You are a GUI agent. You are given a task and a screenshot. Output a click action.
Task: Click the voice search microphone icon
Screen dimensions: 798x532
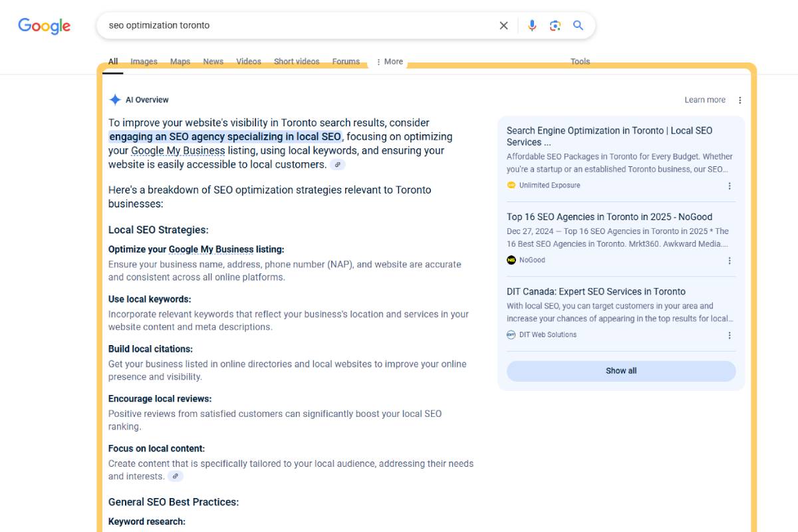[x=531, y=25]
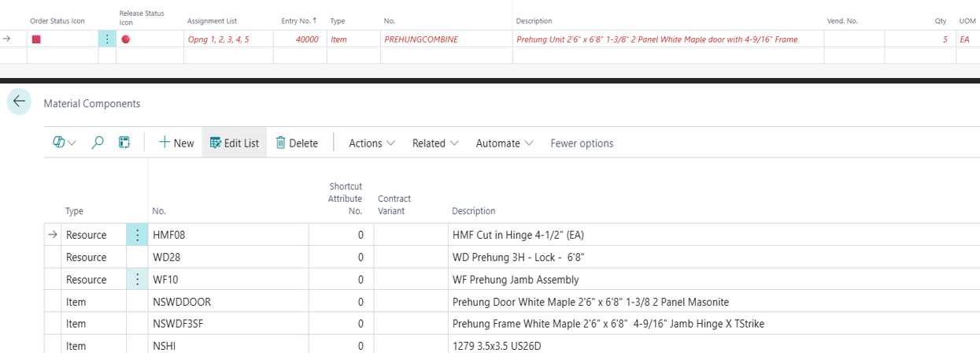This screenshot has width=980, height=353.
Task: Open row options for WF10 resource
Action: click(x=137, y=280)
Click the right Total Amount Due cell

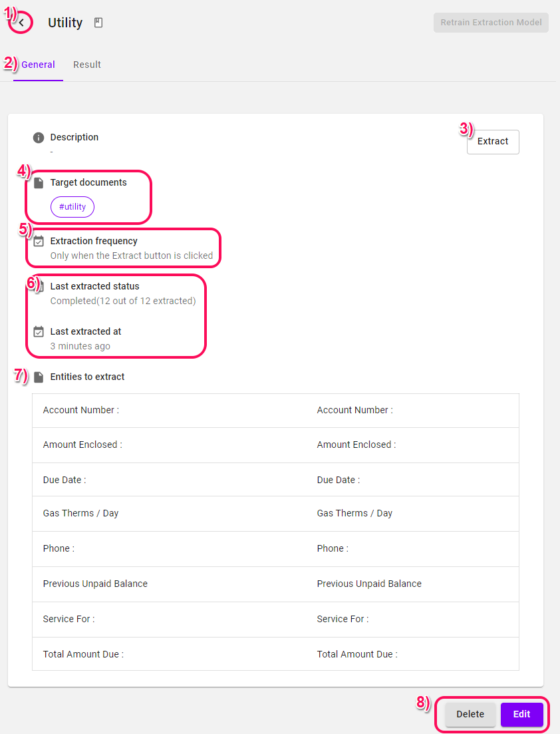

★ ★ ★ ★ ★

EXERCISE REQUIREMENTS: Although the records above contain pictures, only their text is to be repeated, exactly as given.

YOUR SOLUTION:
You are a GUI agent. You are given a task and a screenshot. Output a click action.
Task: Click the voice search microphone icon
Screen dimensions: 798x532
[x=531, y=25]
This screenshot has width=980, height=353.
Task: Open row options for WF10 resource
Action: click(x=137, y=280)
Click the right Total Amount Due cell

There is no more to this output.